Figure 4:. AcrIIA1 Uses its C-terminal Domain to Lock Cas9 in an Inhibited State

(A) Left: Alignment of AcrIIA1 homolog protein sequences denoting key residues. Right: Phylogenetic tree of the protein sequences of AcrIIA1 homologs. See companion manuscript for a complete alignment of the AcrIIA1 homolog protein sequences (Osuna et al., 2020b). (B-C) Fold reduction in phage titer in response to SpyCas9 targeting of a P. aeruginosa DMS3m-like phage in the presence of AcrIIA1 homologs (B) or mutants (C). The percent protein sequence identities of each homolog to the full-length (FL) or domains (NTD or CTD) of AcrIIA1_ΦA006 are listed in (B). The displayed fold reductions in phage titer were qualitatively determined by examining three biological replicates of each phage-plaquing experiment. See Figure S4B for representative pictures of the corresponding phage-plaquing experiments. (D) Immunoblots detecting GST-tagged anti-CRISPR proteins that co-immunoprecipitated with Myc-tagged SpyCas9 in a P. aeruginosa strain heterologously expressing Type II-A SpyCas9-gRNA and the indicated Acrs. For input samples, one-hundredth lysate volume was analyzed to verify tagged protein expression and RNA-polymerase was used as a loading control. Representative blots of three biological replicates are shown. See Figure S4E for the reciprocal GST-Acr pulldown. (E) Time course of SpyCas9 DNA cleavage reactions conducted with SpyCas9-gRNA-Acr (or no Acr, −) complexes immunoprecipitated from P. aeruginosa. Dashed lines indicate where intervening lanes were removed for clarity. Data shown are representative of three independent experiments. See Figure S4F for reactions with AcrIIA1 mutants.

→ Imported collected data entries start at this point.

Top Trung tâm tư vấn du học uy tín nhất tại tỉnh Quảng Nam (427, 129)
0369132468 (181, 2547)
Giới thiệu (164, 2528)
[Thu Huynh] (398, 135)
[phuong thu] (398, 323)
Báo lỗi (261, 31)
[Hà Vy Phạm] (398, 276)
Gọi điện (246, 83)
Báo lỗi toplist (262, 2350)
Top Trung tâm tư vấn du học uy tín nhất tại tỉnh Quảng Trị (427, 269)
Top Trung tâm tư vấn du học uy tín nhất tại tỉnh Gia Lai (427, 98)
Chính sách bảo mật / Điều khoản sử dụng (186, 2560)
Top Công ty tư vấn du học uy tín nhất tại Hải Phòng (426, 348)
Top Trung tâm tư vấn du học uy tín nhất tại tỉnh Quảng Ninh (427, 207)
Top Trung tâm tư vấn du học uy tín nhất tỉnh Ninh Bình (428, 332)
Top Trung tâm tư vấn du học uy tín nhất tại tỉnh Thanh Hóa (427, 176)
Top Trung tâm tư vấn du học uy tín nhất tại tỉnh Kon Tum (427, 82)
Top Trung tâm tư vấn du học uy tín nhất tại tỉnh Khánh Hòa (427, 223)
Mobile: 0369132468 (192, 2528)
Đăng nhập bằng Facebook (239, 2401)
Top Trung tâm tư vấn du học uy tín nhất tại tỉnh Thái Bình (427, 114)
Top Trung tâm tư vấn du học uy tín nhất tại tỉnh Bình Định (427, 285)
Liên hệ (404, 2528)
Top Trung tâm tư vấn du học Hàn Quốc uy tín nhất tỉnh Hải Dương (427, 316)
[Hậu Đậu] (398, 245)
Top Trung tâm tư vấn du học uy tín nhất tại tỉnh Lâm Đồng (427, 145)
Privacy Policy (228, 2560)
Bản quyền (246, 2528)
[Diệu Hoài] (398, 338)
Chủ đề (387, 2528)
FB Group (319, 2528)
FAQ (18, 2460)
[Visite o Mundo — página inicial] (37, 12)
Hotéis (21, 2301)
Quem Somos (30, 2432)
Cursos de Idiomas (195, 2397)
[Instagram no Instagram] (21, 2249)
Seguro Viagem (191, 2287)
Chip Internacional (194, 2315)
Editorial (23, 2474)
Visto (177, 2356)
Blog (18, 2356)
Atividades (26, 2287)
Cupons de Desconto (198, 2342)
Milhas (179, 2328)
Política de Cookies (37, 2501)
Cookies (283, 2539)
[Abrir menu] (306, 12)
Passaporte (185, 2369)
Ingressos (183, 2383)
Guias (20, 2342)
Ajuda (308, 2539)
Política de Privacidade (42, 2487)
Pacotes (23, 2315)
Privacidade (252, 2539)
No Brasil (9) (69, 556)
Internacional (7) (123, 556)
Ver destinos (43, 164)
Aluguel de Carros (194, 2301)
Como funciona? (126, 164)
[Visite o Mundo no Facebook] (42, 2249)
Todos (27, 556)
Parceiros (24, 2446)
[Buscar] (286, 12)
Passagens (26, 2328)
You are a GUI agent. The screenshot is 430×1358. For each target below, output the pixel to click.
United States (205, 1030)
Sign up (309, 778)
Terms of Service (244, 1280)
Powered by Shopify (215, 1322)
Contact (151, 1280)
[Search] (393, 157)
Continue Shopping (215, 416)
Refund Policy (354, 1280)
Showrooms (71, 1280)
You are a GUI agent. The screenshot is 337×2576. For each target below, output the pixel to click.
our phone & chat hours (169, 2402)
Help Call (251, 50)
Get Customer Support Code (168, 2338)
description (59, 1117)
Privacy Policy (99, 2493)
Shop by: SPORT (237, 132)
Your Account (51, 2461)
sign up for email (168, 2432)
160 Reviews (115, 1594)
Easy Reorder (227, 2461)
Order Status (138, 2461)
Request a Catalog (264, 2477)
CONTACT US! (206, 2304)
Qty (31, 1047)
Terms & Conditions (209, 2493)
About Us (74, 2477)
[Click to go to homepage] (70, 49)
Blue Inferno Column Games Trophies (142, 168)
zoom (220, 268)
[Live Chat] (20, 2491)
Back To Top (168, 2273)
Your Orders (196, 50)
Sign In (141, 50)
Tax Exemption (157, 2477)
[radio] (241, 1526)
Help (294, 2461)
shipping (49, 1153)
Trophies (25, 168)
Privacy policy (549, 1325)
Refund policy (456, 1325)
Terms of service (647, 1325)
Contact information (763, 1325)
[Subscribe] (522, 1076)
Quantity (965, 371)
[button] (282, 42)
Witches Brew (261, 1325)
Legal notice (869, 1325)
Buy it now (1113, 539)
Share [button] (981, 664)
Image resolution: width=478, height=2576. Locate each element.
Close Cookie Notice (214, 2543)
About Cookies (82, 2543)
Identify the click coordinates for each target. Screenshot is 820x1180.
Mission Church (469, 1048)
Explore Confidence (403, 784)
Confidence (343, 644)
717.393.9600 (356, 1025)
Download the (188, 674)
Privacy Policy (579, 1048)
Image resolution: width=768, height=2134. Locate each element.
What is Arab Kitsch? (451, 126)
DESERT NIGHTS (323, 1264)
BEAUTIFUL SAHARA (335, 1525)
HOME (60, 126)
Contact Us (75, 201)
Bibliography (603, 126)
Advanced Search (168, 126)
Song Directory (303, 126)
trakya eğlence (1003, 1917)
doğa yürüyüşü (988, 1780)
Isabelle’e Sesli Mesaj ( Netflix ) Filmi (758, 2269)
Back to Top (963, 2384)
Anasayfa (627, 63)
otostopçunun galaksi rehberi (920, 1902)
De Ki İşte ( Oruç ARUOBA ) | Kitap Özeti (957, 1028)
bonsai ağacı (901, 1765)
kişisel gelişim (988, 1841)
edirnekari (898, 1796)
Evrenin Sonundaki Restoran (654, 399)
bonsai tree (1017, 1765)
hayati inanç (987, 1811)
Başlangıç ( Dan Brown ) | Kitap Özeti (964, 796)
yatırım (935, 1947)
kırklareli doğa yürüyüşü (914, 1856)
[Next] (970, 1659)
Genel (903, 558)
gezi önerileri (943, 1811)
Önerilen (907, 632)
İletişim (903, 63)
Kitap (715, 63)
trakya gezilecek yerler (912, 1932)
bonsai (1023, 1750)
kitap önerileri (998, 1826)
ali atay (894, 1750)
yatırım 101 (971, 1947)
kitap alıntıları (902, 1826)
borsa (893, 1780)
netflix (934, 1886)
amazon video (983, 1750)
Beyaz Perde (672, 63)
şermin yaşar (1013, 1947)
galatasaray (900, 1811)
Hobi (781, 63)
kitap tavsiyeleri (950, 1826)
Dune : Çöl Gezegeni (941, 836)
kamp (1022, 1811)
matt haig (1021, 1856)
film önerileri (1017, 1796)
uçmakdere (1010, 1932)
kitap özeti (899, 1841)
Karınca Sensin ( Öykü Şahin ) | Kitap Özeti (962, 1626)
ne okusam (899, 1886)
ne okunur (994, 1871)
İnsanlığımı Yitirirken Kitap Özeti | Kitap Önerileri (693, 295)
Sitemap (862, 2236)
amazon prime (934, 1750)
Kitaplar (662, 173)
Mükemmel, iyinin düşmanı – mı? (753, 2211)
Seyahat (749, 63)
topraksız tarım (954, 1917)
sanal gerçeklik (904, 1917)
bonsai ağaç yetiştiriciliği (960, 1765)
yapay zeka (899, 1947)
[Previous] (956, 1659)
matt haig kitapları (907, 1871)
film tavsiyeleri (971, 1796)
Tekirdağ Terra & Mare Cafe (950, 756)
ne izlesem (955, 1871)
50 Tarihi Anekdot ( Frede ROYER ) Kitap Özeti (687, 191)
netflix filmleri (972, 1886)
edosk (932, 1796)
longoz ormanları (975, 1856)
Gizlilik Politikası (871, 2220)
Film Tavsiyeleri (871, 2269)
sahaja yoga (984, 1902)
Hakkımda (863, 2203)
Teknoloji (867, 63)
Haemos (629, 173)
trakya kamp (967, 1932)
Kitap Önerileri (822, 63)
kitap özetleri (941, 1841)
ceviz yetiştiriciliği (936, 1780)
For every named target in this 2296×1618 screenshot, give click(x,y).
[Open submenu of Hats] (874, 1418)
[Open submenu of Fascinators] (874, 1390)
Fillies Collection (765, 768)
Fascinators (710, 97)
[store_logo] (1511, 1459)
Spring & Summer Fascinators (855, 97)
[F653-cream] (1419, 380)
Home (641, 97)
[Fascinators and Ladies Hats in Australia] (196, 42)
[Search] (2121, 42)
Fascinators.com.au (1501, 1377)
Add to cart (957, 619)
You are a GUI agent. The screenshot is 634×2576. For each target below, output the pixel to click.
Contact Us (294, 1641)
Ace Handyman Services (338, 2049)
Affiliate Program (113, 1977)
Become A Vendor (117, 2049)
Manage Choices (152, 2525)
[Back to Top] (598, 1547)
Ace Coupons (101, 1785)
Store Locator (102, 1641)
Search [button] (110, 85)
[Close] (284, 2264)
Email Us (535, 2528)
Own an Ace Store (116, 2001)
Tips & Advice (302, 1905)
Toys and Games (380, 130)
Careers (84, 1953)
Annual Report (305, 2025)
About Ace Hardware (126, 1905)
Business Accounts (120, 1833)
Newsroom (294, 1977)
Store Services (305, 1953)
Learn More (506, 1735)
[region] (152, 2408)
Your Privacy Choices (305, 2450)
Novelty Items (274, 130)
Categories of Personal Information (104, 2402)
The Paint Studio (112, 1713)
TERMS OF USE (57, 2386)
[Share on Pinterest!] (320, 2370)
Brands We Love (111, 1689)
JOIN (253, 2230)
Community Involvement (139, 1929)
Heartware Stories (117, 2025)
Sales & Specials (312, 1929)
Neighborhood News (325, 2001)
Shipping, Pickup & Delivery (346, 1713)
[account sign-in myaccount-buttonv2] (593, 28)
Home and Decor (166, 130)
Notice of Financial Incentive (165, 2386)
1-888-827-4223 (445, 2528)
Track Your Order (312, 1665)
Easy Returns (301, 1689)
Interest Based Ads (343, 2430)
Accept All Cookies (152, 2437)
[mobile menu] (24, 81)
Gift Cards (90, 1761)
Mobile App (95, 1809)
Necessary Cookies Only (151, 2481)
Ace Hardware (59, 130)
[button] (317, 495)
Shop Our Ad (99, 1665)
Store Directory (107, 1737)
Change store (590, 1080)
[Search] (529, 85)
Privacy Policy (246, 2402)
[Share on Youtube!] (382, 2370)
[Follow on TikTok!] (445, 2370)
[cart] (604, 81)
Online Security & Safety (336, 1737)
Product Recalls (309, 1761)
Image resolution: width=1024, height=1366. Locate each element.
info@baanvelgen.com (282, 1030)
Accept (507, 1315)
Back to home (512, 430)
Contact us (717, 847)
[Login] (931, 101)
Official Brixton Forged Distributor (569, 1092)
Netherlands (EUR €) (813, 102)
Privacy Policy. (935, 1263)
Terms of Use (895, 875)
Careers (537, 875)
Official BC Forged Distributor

Figure 5.. AcrIIA1 is a Broad-Spectrum Cas9 Inhibitor

(A) Phylogenetic tree of the protein sequences of Cas9 orthologues. The percent query coverage and percent protein sequence identities relative to LmoCas9 are listed in parentheses. Cas9 orthologue names: Francisella novicida (Fno), Listeria monocytogenes (Lmo), Streptococcus pyogenes (Spy), Staphylococcus aureus (Sau), Listeria ivanovii (Liv), Neisseria meningitidis (Nme), Haemophilus parainfluenzae (Hpa), Brackiella oedipodis (Boe), Geobacillus stearothermophilus (Geo), Campylobacter jejuni (Cje), Corynebacterium diphtheriae (Cdi). (B) Plaquing assays where the Listeria phage ΦP35 is titrated in ten-fold serial dilutions (black spots) on lawns of L. monocytogenes Mack (gray background) strains that express chromosomally-integrated LivCas9/tracrRNA and contain pLEB plasmids expressing two components: an Acr or no Acr (−) and a crRNA that targets phage DNA or a scrambled crRNA (non-targeting control). (C) Plaquing assays where the E. coli phage Mu is titrated in ten-fold serial dilutions (black spots) on lawns of E. coli (gray background) expressing the indicated anti-CRISPR proteins and Type II-A, II-B and II-C Cas9-sgRNA programmed to target phage DNA. Representative pictures of at least 3 biological replicates are shown. (D) Gene editing activities of SpyCas9 and CjeCas9 in human cells in the presence of AcrIIA1 variants and orthologues. Control inhibitors (references in Methods): AcrIIA4 selective inhibitor of SpyCas9; AcrIIA5 broad-spectrum Cas9 inhibitor; AcrVA1 Cas12 inhibitor (negative control for Cas9 orthologues). Editing assessed by targeted sequencing. NT indicates a no-sgRNA control condition. Error bars indicate SEM for three independent biological replicates. See Figure S5C for editing experiments with additional Cas9 orthologues.